本格施行に向けて、日本政府とタイ政府との交渉の結果、日本からの輸出に関しては、2017年時点でタイ政府が関連通知において規定していたISO22000などの規格の適合証明書に加え、JFS規格(B規格、C規格、タイ向け青果物前処理規格)、グローバルGAP、アジアGAP、JGAPといった規格の適合証明書も使用できることとなったほか、国・都道府県庁が発行する証明書も認められることとなった。ISO22000やグローバルGAPなどの規格を取得している日本の選果・梱包施設は非常に少なく、一部の府県庁は7月以降、検査・衛生証明書を発行し、当該証明書を使用したタイへの輸入も順次、行われている。また、農林水産省でも、地方農政局などによる衛生証明書の発行について、9月25日までの期間限定で、希望者の応募を受け付けることとした(注3)。

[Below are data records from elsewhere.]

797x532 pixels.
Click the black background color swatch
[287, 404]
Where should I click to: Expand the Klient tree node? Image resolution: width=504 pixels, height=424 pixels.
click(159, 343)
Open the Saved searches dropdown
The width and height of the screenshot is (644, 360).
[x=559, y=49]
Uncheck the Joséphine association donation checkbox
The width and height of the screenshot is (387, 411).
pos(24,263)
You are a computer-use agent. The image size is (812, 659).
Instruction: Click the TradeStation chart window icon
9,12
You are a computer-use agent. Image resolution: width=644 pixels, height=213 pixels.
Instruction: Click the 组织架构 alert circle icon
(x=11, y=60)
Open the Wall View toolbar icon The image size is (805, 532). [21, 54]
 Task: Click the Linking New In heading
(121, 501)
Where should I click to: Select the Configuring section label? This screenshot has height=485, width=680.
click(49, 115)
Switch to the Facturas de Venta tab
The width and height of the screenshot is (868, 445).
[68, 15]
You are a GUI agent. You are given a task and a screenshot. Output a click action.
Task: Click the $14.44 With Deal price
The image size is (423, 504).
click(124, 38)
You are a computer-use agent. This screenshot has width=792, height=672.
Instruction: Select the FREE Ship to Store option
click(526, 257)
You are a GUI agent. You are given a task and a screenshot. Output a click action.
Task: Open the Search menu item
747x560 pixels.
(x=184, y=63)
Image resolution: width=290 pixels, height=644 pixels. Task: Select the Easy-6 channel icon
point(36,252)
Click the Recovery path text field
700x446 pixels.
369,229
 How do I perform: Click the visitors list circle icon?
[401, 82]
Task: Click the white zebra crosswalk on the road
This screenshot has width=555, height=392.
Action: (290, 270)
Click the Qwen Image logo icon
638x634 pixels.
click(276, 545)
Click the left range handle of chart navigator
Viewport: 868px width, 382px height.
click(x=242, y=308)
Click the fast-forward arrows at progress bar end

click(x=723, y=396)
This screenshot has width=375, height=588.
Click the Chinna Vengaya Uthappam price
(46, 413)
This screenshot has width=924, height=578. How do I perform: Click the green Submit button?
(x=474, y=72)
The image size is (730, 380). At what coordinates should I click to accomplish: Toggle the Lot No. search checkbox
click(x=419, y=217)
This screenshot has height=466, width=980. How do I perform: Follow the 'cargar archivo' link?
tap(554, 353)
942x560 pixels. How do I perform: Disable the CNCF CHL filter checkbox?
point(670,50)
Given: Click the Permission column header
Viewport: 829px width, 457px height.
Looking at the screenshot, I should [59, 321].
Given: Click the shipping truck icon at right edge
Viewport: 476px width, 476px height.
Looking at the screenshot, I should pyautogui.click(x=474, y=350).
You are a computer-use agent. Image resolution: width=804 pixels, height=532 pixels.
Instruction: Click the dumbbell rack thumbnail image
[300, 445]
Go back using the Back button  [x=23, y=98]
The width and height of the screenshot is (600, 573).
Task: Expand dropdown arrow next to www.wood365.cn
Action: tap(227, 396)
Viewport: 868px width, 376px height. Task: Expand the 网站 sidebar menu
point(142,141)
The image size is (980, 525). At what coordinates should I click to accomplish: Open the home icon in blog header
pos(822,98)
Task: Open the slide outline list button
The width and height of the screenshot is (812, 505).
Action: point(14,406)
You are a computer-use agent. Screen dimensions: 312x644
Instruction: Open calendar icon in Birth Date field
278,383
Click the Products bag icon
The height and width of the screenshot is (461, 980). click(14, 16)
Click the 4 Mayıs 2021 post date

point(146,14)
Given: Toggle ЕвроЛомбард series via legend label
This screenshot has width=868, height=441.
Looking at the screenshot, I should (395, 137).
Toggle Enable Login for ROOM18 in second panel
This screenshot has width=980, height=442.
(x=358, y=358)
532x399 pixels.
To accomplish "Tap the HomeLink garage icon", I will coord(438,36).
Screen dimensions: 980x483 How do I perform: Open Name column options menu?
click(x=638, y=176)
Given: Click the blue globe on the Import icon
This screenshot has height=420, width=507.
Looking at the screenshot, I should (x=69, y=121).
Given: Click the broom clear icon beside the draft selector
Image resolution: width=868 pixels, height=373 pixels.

タイへ青果物を輸入する事業者は、輸入通関の担当官の求めがあった際、規格の適合証明書や行政機関の衛生証明書の写しを見せる必要がある。同一施設・輸入事業者が複数回輸入することを想定し、証明書の写しについては担当官から、その都度、返却される。

近年、日本産青果物のタイにおける市場が拡大しており、2018年の日本のタイ向け青果物の輸出額は前年比43.1%増の13億円で、2019年も伸びが期待されている。一方、規制対応済みの日本の選別・梱包施設の確保にいまだ苦慮している在タイの輸入卸業者は少なくない。12月からは年末のギフト商戦も始まるだけに、日本側の対応が急務となっている。

(注1)タイ政府によるマニュアル情報PDFファイル(外部サイトへ、新しいウィンドウで開きます)(タイ語)。

(注2)タイ政府による関連情報外部サイトへ、新しいウィンドウで開きますおよび規格・証明書一覧PDFファイル(外部サイトへ、新しいウィンドウで開きます)

(注3)農林水産省ウェブサイト外部サイトへ、新しいウィンドウで開きます参照。